El francés anidó en la estructura gramatical del inglés de tal manera que para que una persona lograra prosperar en la Inglaterra normanda era necesario hablar ese idioma, el cual enraizó con la presencia de la religión, la filosofía y la literatura gala. La duplicidad del idioma tuvo lugar debido a este contacto. La creación de una élite normanda en posesión del francés, de una clase media inglesa que también lo dominaba y la exclusión de los humildes, que sólo hablaban inglés, fue un sello de realeza que acuñó el alma inglesa.

Hay quienes se han atrevido a sugerir que la pronunciación flemática del inglés actual deviene de la manera fonética del francés, que es más gutural, nasal o palatal.

El surgimiento de palabras con dos raíces, es decir, francoinglesa, creó una sociedad más abierta que despegó rápidamente del medievo hacia la modernidad del burgo. Palabras como comander/sheriff o pork/pig y commerce/trade, ejemplifican claramente la asimilación del lenguaje continental a la lengua nativa insular.

Es aquí donde se enmarca el uso del francés en algunas canciones del folk o del rock inglés, con el que no sólo le dan un toque de finura a la melodía, sino un arte exponencial de la historia del lenguaje europeo, bajo la visión inglesa. Los Beatles no fueron la excepción, canciones como “Michelle”, encuentran en una melodía con acordes tipo juglaresco la confesión del amor hecha a una joven de la manera más romántica posible: con toques franceses que remachan el sentimiento de amor reflejado en el más puro francés novelesco.

“Michelle, ma belle. Sont le mots qui vont tres bien ensemble”… (Michele, bella mía. Esas son palabras que deben ir muy juntas).

En el caso, de “All you need is love”, del álbum Magical mistery tour, se muestra la directa influencia no sólo del francés sino de Francia, en la herencia histórica de Inglaterra. Las notas de la Marsellesa demuestran que la visión del cuarteto de Liverpool estaba dirigida a un horizonte más abierto, a una influencia inglesa en el continente europeo: algo así como el viaje de regreso y la conquista beatle de Europa.

En “Michelle”, uno de todos los éxitos que tiene el Rubber soul, la voz que destaca es la de Paul Mcartney, precisamente porque es el beatle al que se le notan más cualidades con los idiomas.
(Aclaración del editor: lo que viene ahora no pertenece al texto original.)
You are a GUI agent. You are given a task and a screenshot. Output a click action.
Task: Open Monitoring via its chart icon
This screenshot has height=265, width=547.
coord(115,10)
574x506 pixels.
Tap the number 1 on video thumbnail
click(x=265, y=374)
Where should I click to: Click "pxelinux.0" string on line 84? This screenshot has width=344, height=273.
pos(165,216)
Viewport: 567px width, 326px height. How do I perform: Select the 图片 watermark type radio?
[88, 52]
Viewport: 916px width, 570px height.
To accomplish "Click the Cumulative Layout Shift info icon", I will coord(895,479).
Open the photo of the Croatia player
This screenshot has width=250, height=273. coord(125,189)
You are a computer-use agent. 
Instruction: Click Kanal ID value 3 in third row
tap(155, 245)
Si recordamos las versiones en alemán de “Sie liebt dich” (Ella te ama) y “Komm gib mir deine Hand” (Quiero estrechar tu mano), grabadas en 1964 (en París), también es Mcartney la voz fundamental, pues según se dice, era él quien mejor hablaba alemán por encima de Lennon, de quien se oye que sigue la letra como tratando de esconderse en la voz de su colega.
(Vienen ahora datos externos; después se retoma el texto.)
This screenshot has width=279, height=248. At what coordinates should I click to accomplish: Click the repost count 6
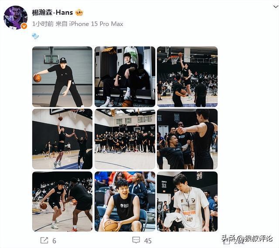[x=54, y=241]
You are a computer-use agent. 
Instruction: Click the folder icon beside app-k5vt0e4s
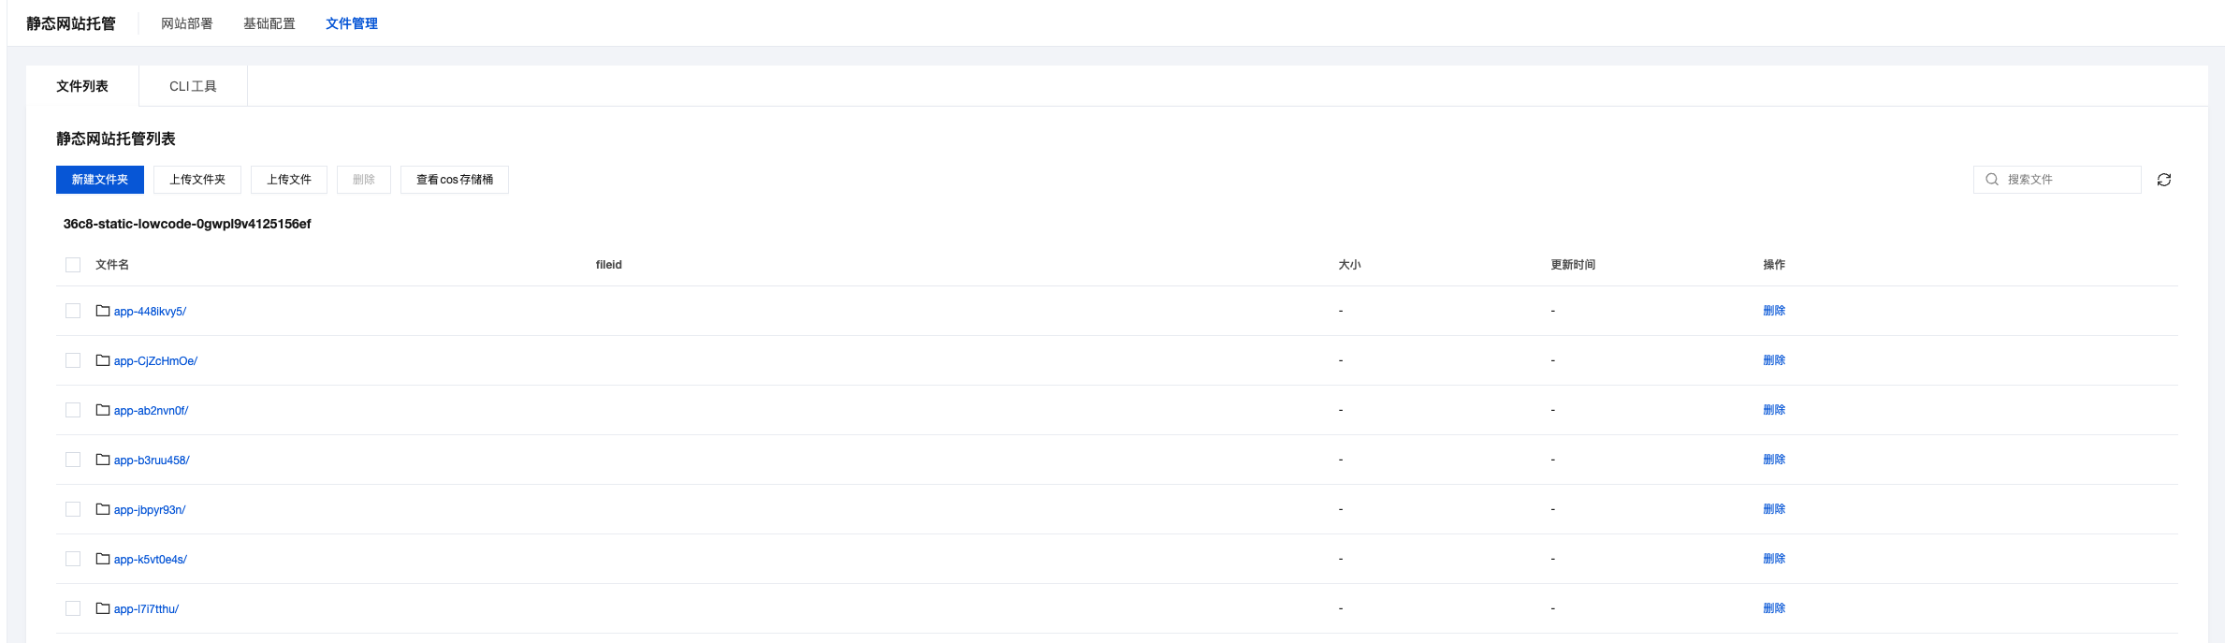coord(103,559)
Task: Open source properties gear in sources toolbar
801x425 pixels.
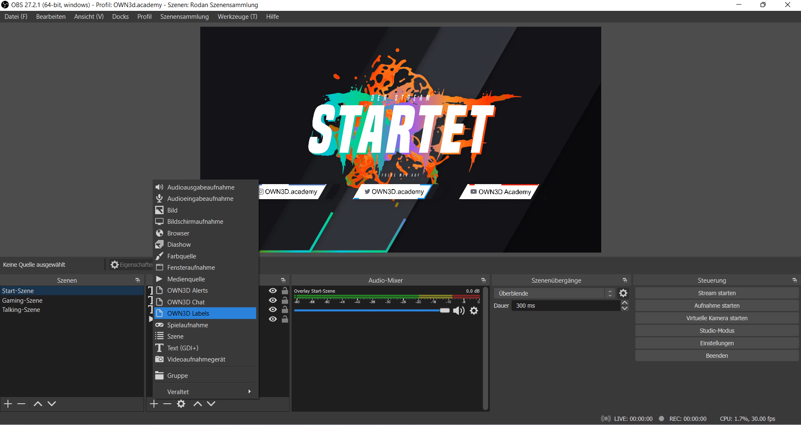Action: coord(181,404)
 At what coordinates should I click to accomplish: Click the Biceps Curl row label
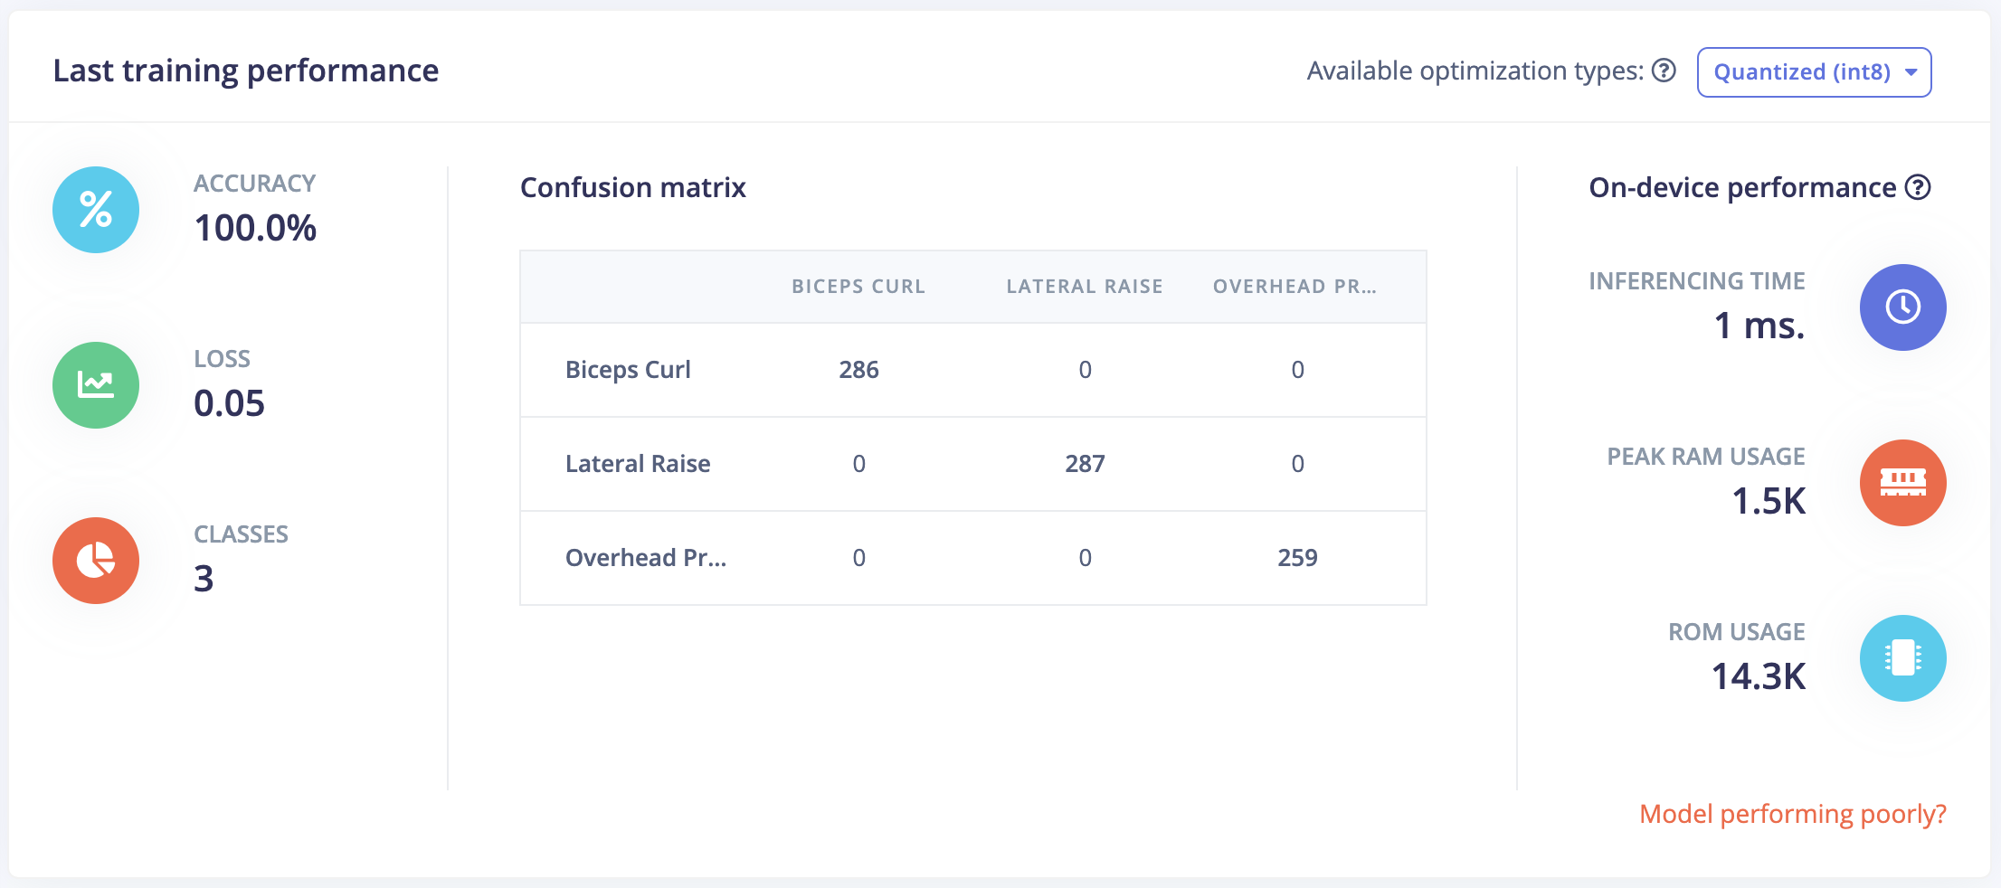click(628, 370)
Los Beatles no perdieron la ocasión de convertir su canción en un himno al amor, que provendría de las notas iniciales del himno de Francia, considerado como el país del amor. Aunque las estrofas marsellescas hablan más de una motivación militar, al usarlo, el grupo inglés lo transformó en una sinfonía pacifista-amorosa. Por cierto que la canción fue transmitida por el satélite Intelsat I, también conocido como Early bird (Pájaro madrugador) y con ella se abrió al mundo el panorama de las transmisiones en vivo, rompiendo las fronteras del tiempo y las distancias por primera vez en la historia de la humanidad.

Otro caso

Sólo para que lo sepan: otro grupo británico que ha usado el francés en sus hits, se trata de la banda de Birmingham, conocida como Electric Light Orchestra, que también mostró su rostro galo en la canción “Hold on”, sobre todo en el coro que dice:

Accroches-toi a ton reve (Aférrate a tu sueño)
Accroches-toi a ton reve (Aférrate a tu sueño)
Quand tu vois ton bateau partir  (Cuando veas tu barco partir)
Quand tu sents ton coeur se briser (Cuando sienta que tu corazón se rompe)
Accroches-toi a ton reve (Aférrate a tu sueño).

Esta parte, por cierto ha sido muy criticada porque, según esotéricos del rock, se oye una frase en español que dice “Y en tu huerto no hay tomates”). Sinceramente yo no oigo eso. En fin, mejor hablemos francés.